Mentre in Italia ci si affanna a parlare di app per il tracking delle persone e mentre in Lombardia si tenta, con scarso successo, di promuovere allertaLom, a livello globale potrebbe arrivare un concreto supporto da Facebook. Il colosso social sta infatti lavorando insieme alla Carnegie Mellon University per raccogliere dati sullo stato di salute delle persone e per evidenziarne i movimenti su mappe interattive. Il tutto viene realizzato attraverso un sondaggio volontario che l’app di Facebook propone agli utenti. In sostanza si tratta di ciò che fa allertaLom, che ha un’efficacia infinitamente più bassa, ma con un’estensione a livello mondiale.

I dati raccolti, ovviamente anonimi, vengono poi utilizzati per produrre aggiornamenti quotidiani che possono essere utilizzati da ricercatori per capire meglio le dinamiche di diffusione di Covid-19. Secondo Mark Zuckerberg, questo potrebbe essere uno strumento molto importante, tanto che dopo averlo sperimentato nelle scorse settimane negli Stati Uniti ora società e università sono al lavoro per renderlo disponibile a livello mondiale.

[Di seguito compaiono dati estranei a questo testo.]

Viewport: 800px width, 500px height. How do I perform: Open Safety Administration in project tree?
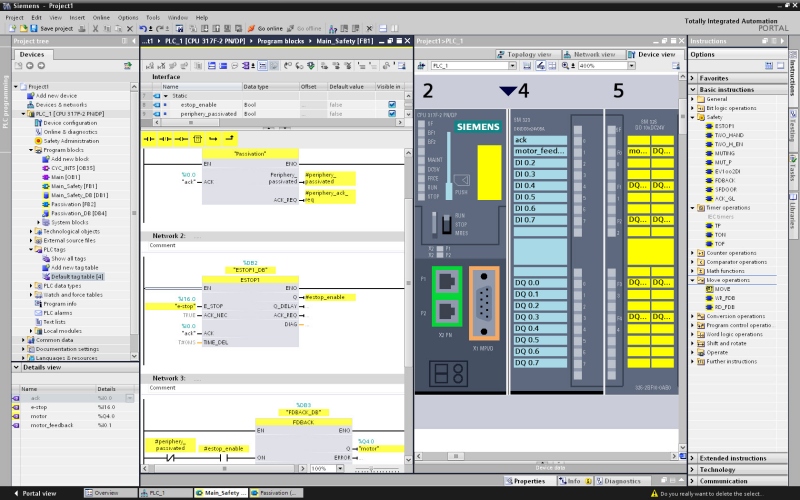pos(70,141)
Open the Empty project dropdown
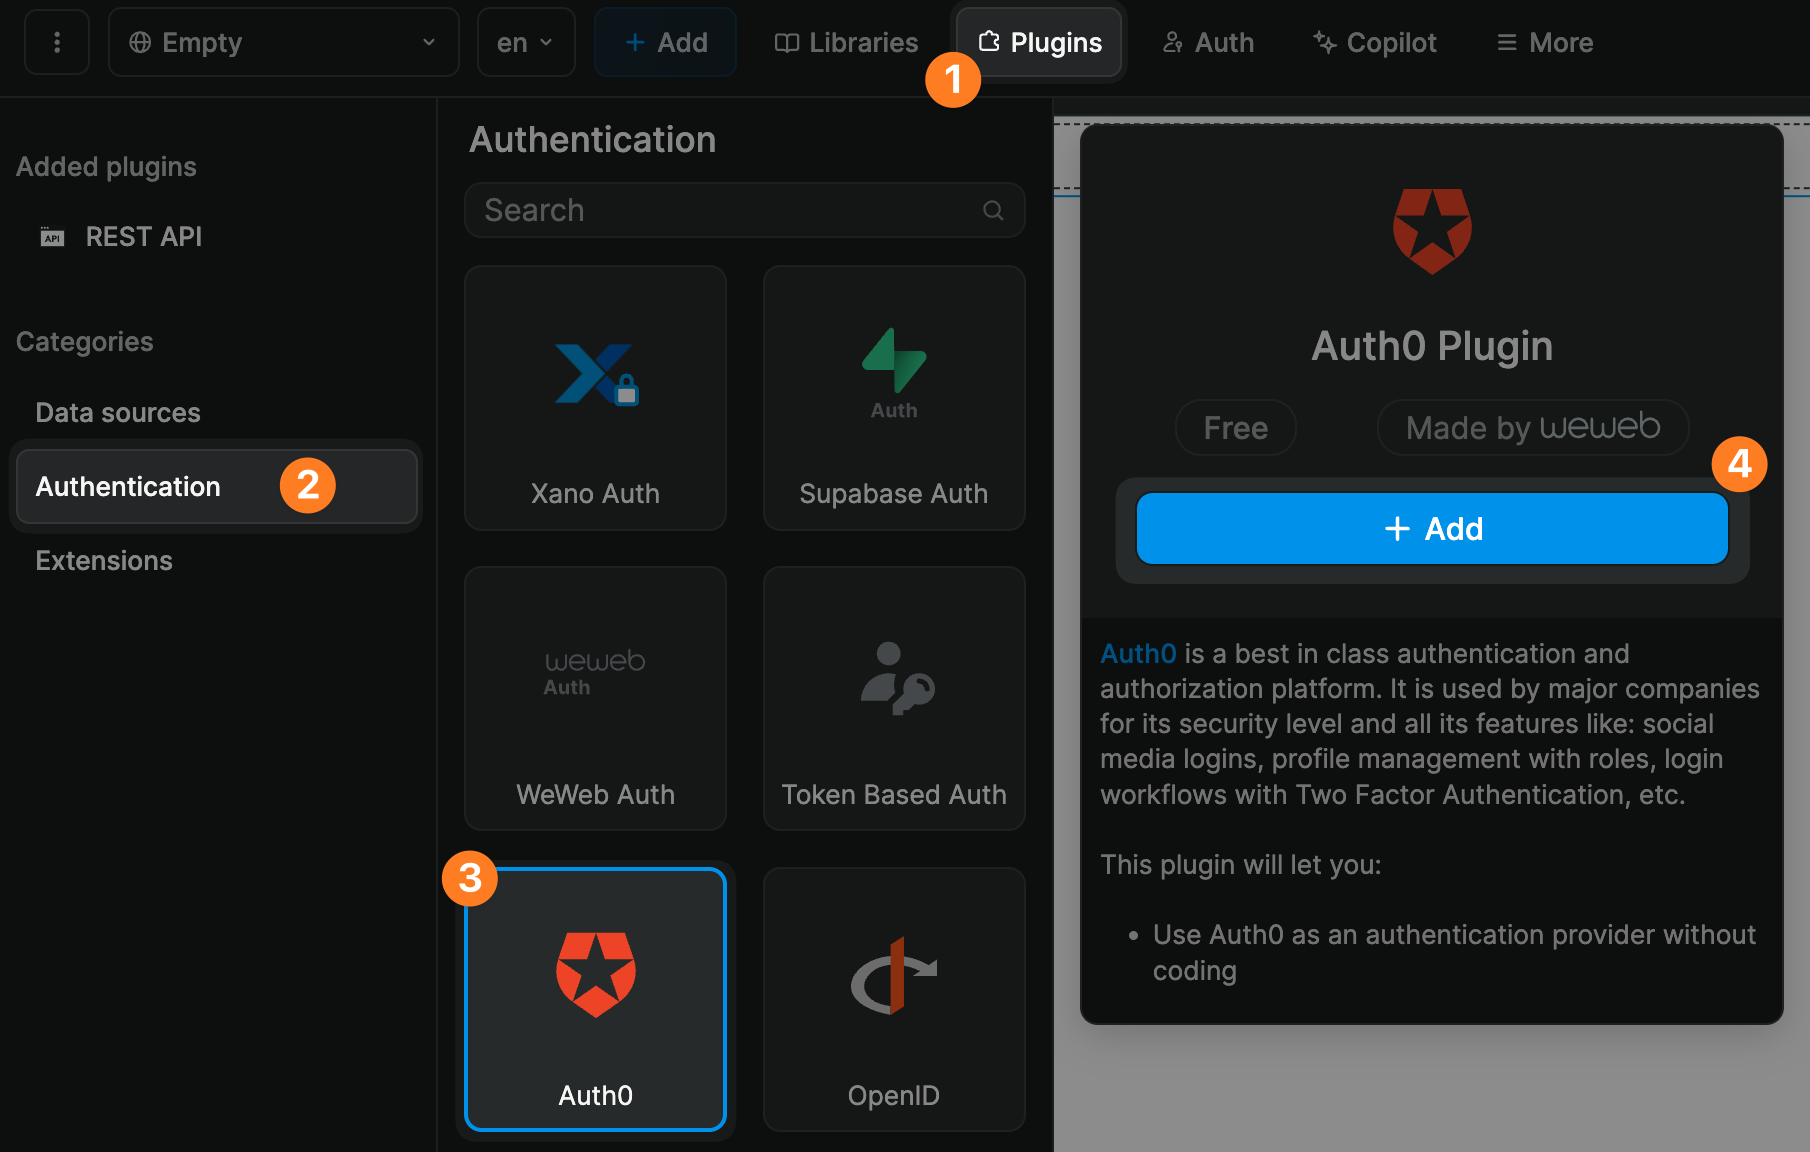Viewport: 1810px width, 1152px height. tap(283, 42)
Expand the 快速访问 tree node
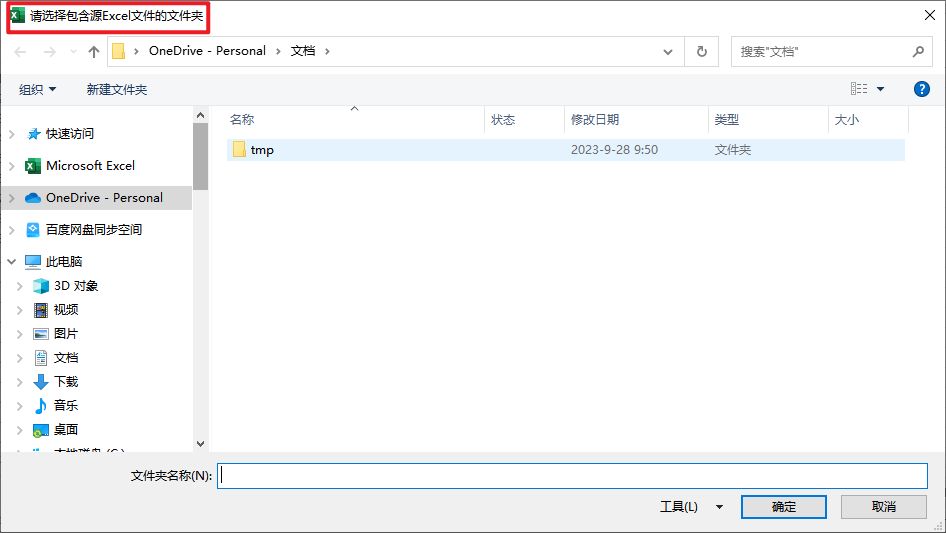946x533 pixels. [x=12, y=134]
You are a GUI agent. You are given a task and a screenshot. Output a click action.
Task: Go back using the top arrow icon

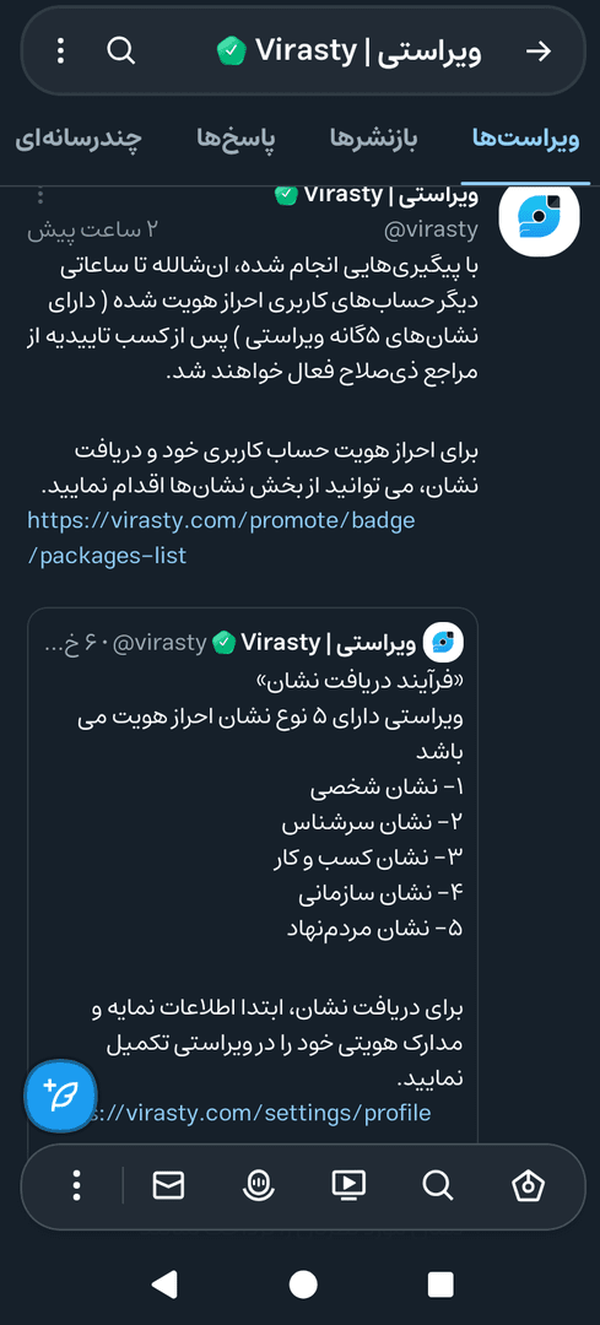click(538, 51)
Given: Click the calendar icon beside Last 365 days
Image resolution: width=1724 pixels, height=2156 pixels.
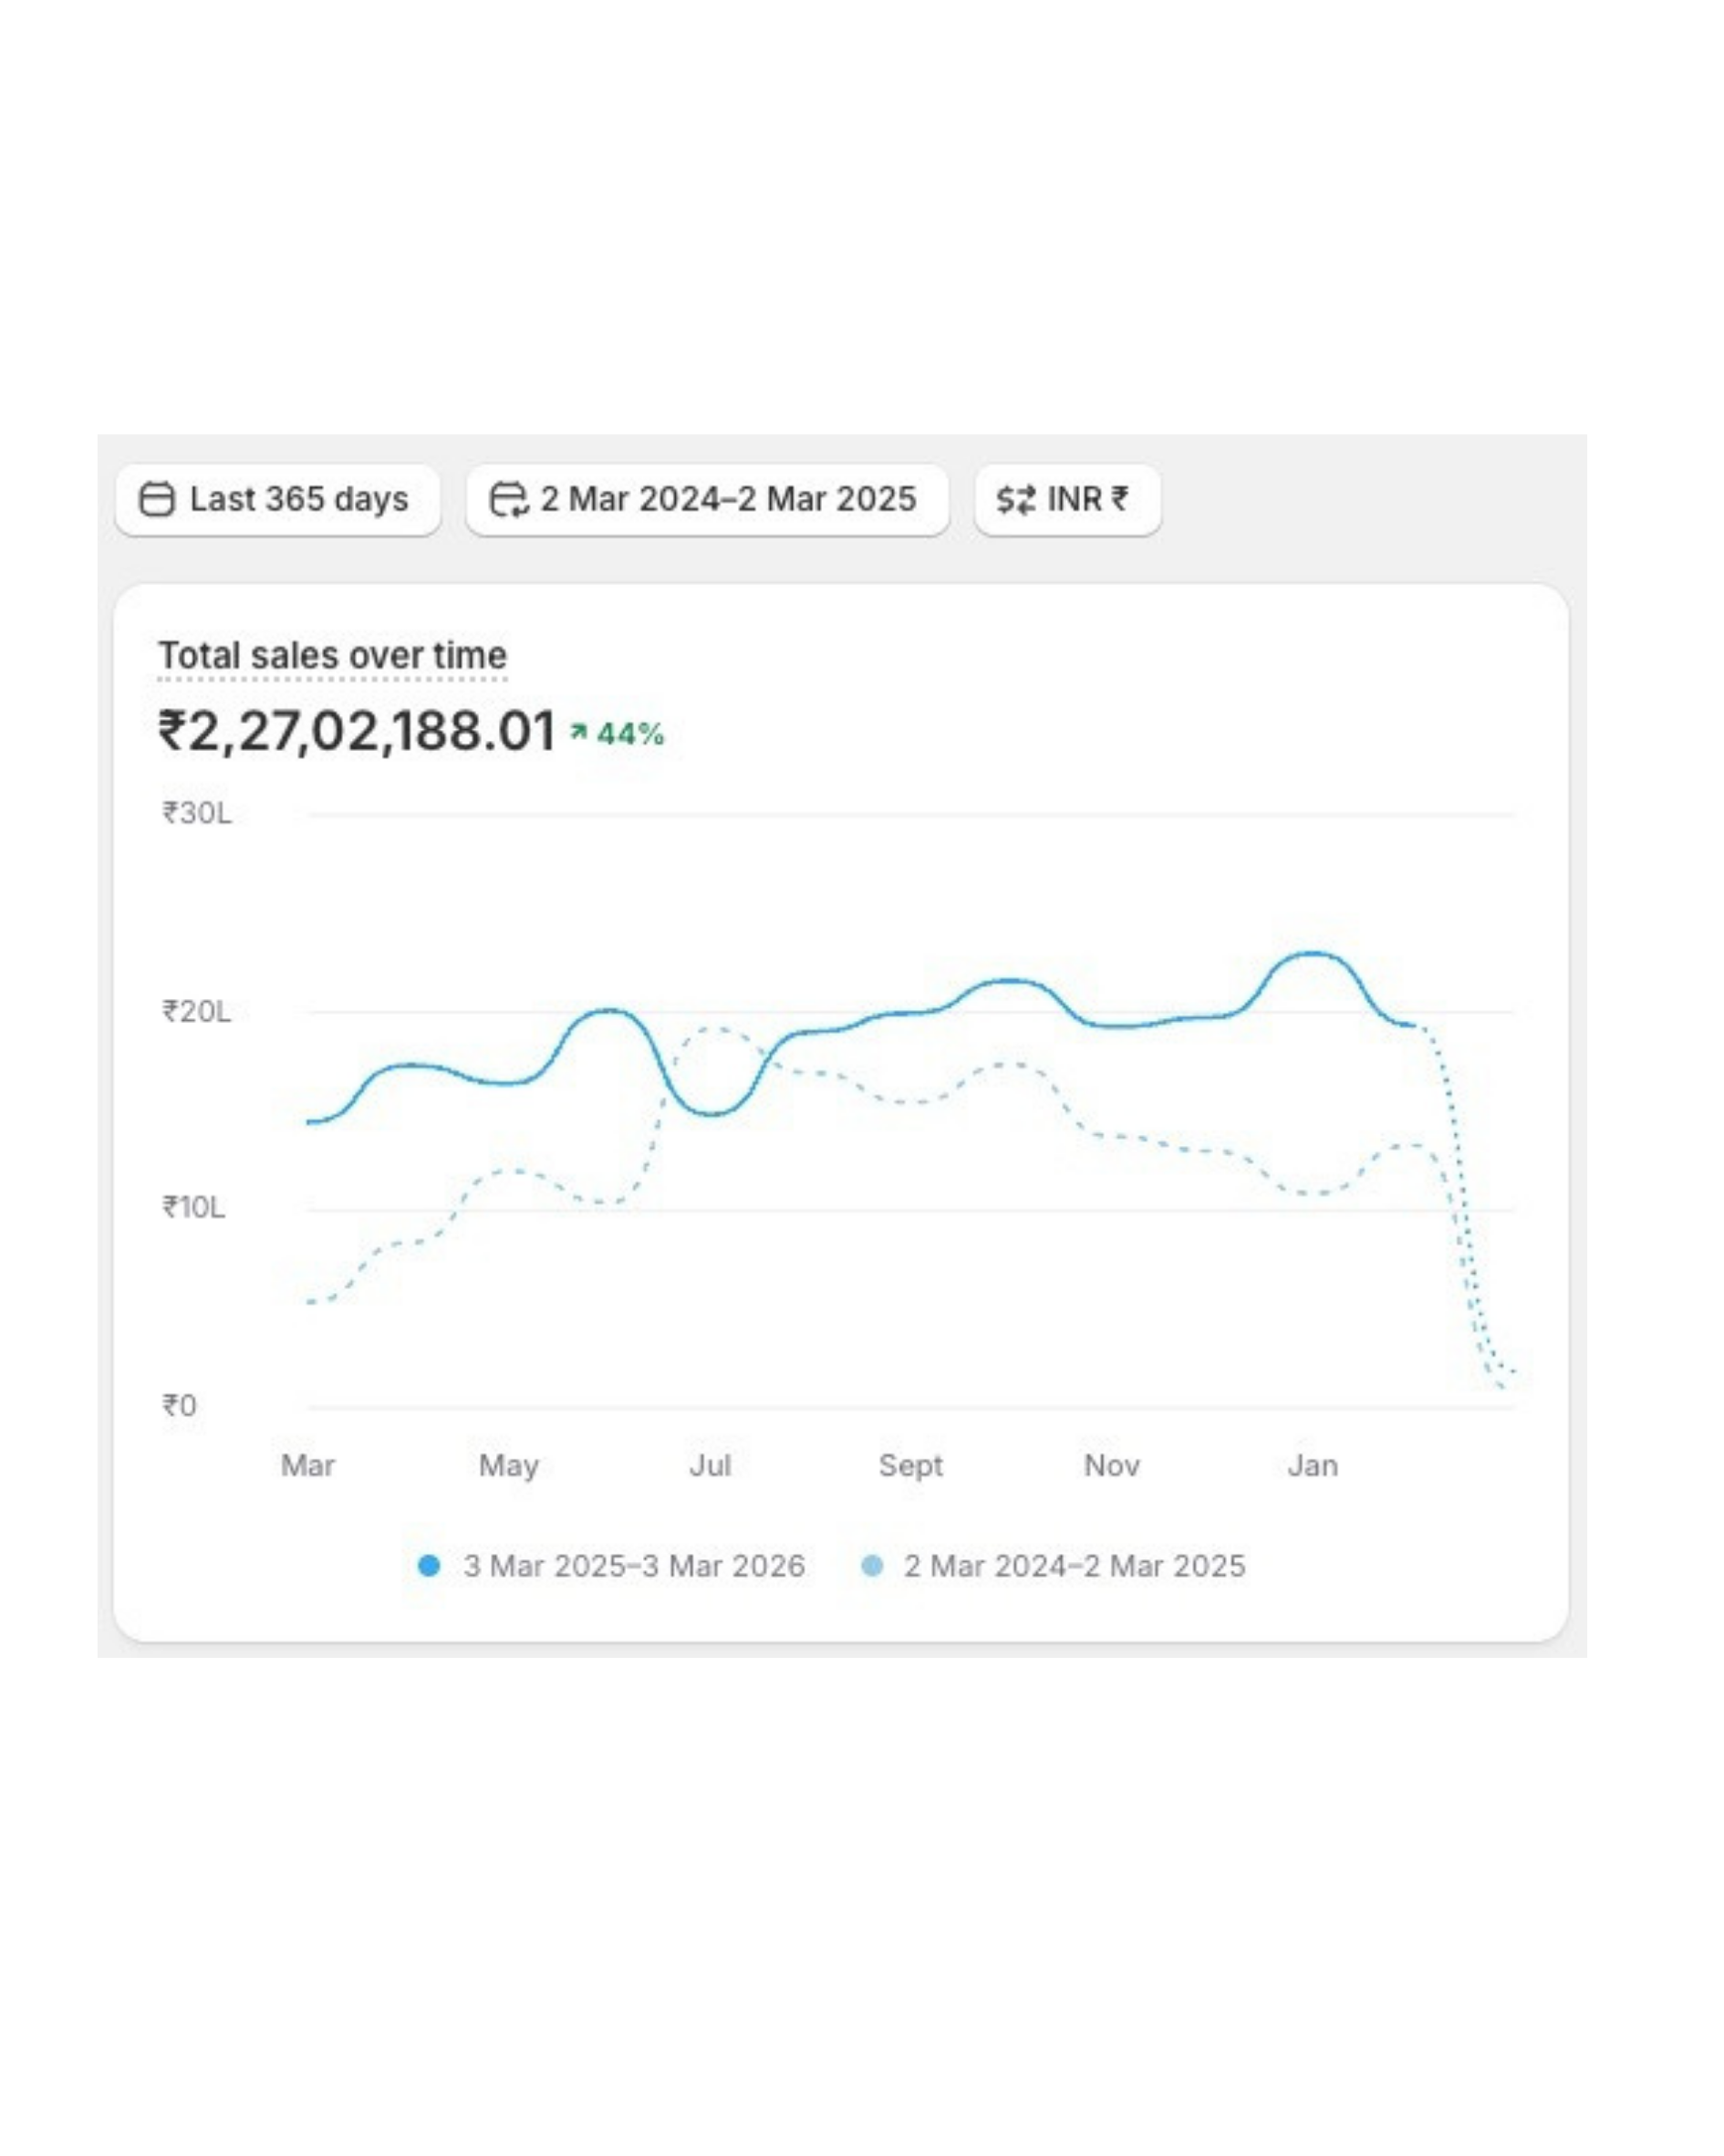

L’ultima versione delle “Mappe per la prevenzione della malattia” messa a punto dai ricercatori statunitensi comprende tre nuovi elementi. Le co-location map evidenziano la probabilità che le persone di una certa area vengano in contatto con quelle di un’altra, aiutando a capire dove l’infezione potrebbe spostarsi; i movement range trend rivelano a livello regionale se le persone stanno più vicine alla propria abitazione o se invece si spostano in luoghi diversi della città, in modo che misure di limitazione o prevenzione vengano messe in atto più efficacemente; il social connectedness index mostra i rapporti tra le persone (amicizia e parentela) tramite gli spostamenti tra città e paesi diversi, aiutando gli epidemiologi a prevedere la probabilità di diffusione del virus in certe aree.

Le mappe aggregano le informazioni provenienti da Facebook, che dichiara di rendere impossibile l’identificazione degli individui e di ridurre al minimo il rischio che si possa essere identificati in un secondo momento mettendo in correlazione i dati. Le informazioni non evidenziano i movimenti delle singole persone, ma sono aggregati a livello cittadino. Maggiori informazioni sull’approccio adottato dalla società si trovano sul sito Data for Good.